Exercise aim: Pull out every line in the records below that contains the string "Support" and copy each one in full. The match is case-sensitive.

--------------------

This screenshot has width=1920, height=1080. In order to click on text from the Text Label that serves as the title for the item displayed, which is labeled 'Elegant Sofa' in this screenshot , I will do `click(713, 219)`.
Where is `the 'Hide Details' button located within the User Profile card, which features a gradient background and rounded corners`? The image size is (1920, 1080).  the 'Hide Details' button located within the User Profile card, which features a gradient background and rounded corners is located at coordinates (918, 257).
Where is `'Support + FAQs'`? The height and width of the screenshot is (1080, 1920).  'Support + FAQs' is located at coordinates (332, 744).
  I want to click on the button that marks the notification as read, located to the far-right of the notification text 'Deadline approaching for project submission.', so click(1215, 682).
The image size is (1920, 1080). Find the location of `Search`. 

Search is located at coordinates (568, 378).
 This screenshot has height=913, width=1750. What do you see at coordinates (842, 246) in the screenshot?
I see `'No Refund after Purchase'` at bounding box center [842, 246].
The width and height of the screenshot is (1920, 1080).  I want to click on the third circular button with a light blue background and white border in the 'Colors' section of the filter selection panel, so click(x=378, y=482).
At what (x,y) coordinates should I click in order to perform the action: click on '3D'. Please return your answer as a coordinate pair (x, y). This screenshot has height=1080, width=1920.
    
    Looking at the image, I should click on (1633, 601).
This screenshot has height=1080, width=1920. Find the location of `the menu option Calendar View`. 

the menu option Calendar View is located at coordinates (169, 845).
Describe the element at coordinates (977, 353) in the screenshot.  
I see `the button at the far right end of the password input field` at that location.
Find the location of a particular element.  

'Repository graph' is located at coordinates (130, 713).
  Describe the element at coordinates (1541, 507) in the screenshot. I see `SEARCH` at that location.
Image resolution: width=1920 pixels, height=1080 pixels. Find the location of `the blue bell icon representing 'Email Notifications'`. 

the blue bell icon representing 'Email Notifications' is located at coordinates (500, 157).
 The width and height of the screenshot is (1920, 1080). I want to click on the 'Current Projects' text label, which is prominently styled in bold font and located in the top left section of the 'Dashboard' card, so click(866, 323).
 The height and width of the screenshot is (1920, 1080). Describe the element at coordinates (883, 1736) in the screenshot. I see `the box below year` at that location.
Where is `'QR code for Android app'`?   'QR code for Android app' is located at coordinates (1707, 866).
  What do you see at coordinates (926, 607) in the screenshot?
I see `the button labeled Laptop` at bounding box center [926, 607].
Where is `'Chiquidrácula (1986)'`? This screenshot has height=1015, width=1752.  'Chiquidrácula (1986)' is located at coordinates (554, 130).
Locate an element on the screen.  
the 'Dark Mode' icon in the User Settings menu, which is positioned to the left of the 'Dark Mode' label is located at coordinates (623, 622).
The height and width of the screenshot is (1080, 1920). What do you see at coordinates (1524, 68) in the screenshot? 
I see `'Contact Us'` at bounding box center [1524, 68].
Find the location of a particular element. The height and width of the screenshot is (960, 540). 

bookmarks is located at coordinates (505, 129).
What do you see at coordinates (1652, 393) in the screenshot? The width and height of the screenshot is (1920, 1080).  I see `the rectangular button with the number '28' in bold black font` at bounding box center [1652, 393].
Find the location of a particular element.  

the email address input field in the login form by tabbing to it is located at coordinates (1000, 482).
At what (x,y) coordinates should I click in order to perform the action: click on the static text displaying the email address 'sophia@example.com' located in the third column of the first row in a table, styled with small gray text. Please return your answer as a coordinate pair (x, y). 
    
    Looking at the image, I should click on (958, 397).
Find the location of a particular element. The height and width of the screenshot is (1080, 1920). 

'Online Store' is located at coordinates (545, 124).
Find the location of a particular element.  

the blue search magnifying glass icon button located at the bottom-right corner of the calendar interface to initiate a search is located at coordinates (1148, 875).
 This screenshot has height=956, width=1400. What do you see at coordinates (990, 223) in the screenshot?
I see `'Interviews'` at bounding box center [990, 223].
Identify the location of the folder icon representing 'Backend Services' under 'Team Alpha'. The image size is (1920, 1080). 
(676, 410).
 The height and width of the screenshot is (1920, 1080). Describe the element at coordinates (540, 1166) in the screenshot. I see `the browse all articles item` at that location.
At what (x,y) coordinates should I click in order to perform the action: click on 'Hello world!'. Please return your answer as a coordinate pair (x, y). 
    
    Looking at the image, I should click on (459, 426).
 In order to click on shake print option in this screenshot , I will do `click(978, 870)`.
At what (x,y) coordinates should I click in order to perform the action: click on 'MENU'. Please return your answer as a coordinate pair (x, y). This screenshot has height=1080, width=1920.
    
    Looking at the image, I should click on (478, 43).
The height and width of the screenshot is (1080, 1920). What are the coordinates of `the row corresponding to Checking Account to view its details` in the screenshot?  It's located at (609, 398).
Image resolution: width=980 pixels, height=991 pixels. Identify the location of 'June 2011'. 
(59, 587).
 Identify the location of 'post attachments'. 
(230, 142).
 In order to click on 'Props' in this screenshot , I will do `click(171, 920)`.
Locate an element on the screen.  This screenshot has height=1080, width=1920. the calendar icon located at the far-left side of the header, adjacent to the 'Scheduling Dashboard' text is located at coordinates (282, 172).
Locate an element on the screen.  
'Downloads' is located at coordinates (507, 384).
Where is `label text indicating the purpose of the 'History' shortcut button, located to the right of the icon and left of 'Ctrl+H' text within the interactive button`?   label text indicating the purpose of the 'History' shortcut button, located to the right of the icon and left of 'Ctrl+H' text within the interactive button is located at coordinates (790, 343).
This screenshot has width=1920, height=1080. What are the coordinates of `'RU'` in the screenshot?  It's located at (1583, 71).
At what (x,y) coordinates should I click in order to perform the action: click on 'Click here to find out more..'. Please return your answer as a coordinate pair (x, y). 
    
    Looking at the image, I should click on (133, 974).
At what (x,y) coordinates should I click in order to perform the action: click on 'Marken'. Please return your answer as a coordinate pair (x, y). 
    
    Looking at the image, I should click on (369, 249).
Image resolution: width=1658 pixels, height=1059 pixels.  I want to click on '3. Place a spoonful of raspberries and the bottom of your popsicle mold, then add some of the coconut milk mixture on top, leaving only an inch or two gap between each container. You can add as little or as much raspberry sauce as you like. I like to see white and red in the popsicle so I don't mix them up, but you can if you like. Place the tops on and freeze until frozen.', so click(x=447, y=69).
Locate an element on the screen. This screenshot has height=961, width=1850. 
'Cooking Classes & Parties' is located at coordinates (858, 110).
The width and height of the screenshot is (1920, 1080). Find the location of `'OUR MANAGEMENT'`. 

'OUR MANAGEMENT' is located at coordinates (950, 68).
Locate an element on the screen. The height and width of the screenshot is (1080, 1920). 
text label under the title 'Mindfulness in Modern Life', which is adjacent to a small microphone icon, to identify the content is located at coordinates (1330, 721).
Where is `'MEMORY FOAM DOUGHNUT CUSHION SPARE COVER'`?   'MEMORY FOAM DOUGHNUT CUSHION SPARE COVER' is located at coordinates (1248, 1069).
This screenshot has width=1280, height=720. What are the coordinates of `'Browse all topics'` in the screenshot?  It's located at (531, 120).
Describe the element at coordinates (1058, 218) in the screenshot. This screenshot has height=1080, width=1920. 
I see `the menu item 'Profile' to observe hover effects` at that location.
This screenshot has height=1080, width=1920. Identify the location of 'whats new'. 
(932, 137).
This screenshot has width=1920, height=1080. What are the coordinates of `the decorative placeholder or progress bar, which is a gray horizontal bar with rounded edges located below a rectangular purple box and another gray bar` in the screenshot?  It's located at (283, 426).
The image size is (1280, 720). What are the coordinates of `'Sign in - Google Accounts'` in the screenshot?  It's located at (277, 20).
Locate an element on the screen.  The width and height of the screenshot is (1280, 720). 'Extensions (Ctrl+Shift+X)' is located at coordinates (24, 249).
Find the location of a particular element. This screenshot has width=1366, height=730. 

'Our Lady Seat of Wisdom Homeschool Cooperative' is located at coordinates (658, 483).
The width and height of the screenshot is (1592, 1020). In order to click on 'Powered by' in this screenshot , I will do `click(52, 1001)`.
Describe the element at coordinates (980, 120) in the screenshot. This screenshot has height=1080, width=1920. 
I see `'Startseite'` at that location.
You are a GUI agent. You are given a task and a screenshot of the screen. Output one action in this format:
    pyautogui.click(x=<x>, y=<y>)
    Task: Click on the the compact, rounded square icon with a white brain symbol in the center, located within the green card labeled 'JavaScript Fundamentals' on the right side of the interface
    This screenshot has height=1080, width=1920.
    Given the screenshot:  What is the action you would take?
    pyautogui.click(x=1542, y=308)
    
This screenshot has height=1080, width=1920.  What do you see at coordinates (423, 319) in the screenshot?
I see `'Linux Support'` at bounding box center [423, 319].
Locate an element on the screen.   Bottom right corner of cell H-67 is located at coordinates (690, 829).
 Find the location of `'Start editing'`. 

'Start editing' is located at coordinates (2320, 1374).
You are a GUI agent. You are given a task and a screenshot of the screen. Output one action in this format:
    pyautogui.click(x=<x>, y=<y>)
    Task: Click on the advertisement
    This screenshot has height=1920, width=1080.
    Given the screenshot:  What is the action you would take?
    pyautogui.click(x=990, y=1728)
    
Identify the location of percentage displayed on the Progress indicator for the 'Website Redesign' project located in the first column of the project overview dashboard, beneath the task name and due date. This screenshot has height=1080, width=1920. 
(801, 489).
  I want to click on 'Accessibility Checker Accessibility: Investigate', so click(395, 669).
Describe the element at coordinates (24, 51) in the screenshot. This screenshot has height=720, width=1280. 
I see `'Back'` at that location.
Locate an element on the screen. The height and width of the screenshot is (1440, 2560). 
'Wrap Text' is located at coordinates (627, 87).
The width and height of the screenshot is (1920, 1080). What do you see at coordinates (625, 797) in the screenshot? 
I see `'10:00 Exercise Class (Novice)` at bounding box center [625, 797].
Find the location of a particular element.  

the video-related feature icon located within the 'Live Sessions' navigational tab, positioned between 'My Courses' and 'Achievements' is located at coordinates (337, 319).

--------------------

Answer to the exercise:
Where is `'Support + FAQs'`? The height and width of the screenshot is (1080, 1920).  'Support + FAQs' is located at coordinates (332, 744).
I see `'Linux Support'` at bounding box center [423, 319].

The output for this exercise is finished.